『北斗の拳』40周年 原哲夫「一番描きたかったマンガ」 色あせない作品の魅力
『北斗の拳』は、暴力が支配する世界となった世紀末を舞台に、北斗神拳の伝承者・ケンシロウが愛と哀しみを背負い、救世主として成長していく姿が描かれています。原画展の開催について、武論尊さんは「40年前にタイムスリップしたような気がする。ファンの皆さんの熱い気持ちがあって40年間もちました」とコメント。一方、原さんは「若い頃は自分一人の力で、やっている気になっていましたけど、振り返ってみるといろんな人に助けられていた」と明かしました。
原さんは自身が描いた40年前の原画について「40年たっているんで、少し貴重な感じが出るのでは」とコメント。原画のキャラクターの吹き出しに注目すると、鉛筆で下書きした言葉の上に、ワードプロセッサーで印刷した文字が貼られています。この作業は、担当編集者が行っていたそうです。また、原画の所々には修整液の跡があり、作画の繊細さが伝わってきます。
40年もの間、ファンに愛され続ける『北斗の拳』の魅力について、大ファンだと公言するケンドーコバヤシさんは、「(時代が変わっても)常にケンシロウという強くて優しい男が求められているんでしょうね」と、持論を語りました。
ケンシロウが、敵と戦うために使うのが、北斗神拳と呼ばれる拳法。原さんは、敵を倒すだけではつまらないと思い、俳優・ブルース・リーのアクションや、担当編集者が出したアイデアから人体が爆発する要素を加えたそうです。
また、ケンシロウの胸に刻まれた北斗七星をかたどった7つの傷は、最初はファッションでつけただけだったそうで、のちに宿敵・シンにつけられた意味のある傷になったということです。

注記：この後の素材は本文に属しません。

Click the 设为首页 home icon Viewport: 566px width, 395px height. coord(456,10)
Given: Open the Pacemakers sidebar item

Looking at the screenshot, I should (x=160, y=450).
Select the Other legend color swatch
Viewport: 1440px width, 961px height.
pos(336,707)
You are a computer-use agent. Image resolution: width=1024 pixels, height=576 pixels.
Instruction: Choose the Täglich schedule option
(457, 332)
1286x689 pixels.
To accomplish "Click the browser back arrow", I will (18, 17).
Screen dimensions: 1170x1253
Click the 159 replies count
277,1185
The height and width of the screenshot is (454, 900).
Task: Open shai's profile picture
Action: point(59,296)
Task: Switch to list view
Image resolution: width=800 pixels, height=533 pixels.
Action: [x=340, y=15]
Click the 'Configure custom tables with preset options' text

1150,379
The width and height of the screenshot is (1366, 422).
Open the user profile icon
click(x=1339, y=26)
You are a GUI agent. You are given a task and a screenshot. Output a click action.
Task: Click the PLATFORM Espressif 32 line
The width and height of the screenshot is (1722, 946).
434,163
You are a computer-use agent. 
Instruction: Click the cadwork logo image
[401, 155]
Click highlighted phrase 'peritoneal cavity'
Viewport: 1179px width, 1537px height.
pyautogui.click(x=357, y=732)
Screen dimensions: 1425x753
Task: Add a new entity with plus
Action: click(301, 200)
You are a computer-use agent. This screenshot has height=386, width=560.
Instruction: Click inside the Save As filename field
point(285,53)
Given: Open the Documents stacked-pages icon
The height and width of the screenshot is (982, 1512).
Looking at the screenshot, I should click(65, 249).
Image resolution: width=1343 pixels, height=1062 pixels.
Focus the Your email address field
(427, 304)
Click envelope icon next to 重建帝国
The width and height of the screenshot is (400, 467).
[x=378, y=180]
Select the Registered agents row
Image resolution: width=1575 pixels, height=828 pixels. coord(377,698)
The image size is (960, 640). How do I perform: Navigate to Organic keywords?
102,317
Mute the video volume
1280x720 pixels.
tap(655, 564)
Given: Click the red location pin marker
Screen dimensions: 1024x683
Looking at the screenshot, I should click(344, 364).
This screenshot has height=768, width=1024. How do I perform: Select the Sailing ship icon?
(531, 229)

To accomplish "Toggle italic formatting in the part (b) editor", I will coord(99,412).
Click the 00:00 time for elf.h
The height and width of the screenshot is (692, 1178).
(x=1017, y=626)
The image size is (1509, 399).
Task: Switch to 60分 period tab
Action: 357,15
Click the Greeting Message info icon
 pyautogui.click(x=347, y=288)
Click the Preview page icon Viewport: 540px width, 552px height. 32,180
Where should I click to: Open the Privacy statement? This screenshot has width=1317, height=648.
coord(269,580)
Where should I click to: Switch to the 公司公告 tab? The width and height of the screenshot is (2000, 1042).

さらに、原画展には『北斗の拳』の世界観を体験できる映えスポットがあります。ケンシロウの前に立ちはだかった、その巨体を武器にする難敵・ハートのおなかが再現され、ケンシロウのように北斗神拳を試すことができます。
ケンシロウを1度は返り討ちにした、“南斗鳳凰(ほうおう)拳”の使い手、サウザー。その強大さを感じ取れるサウザーの玉座も再現されていました。
作品への思いについて、原さんは「僕の中では、『北斗の拳』が一番描きたかったマンガだったので、ずっと残るように、またこの先も楽しみにしていただければと思います」と、ファンと同じ思いであることを明かしました。